Dataset entries
►
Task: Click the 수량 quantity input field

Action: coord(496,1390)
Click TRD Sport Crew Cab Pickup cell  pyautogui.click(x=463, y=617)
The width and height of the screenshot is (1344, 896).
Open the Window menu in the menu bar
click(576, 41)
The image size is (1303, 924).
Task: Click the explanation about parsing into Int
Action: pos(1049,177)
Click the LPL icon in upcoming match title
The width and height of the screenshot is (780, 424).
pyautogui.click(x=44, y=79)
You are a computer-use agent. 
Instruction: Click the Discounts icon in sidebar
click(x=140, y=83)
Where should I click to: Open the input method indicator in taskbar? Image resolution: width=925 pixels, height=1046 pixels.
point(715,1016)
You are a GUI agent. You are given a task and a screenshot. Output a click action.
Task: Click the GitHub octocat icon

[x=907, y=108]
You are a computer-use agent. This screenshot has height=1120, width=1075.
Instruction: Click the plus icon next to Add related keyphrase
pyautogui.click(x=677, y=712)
◄
The full set of records is to be written out once more, word for word.

**Output for this task:**
Task: Click the 수량 quantity input field

Action: coord(496,1390)
Click TRD Sport Crew Cab Pickup cell  pyautogui.click(x=463, y=617)
The width and height of the screenshot is (1344, 896).
Open the Window menu in the menu bar
click(576, 41)
The image size is (1303, 924).
Task: Click the explanation about parsing into Int
Action: pos(1049,177)
Click the LPL icon in upcoming match title
The width and height of the screenshot is (780, 424).
pyautogui.click(x=44, y=79)
You are a computer-use agent. 
Instruction: Click the Discounts icon in sidebar
click(x=140, y=83)
Where should I click to: Open the input method indicator in taskbar? Image resolution: width=925 pixels, height=1046 pixels.
point(715,1016)
You are a GUI agent. You are given a task and a screenshot. Output a click action.
Task: Click the GitHub octocat icon

[x=907, y=108]
You are a computer-use agent. This screenshot has height=1120, width=1075.
Instruction: Click the plus icon next to Add related keyphrase
pyautogui.click(x=677, y=712)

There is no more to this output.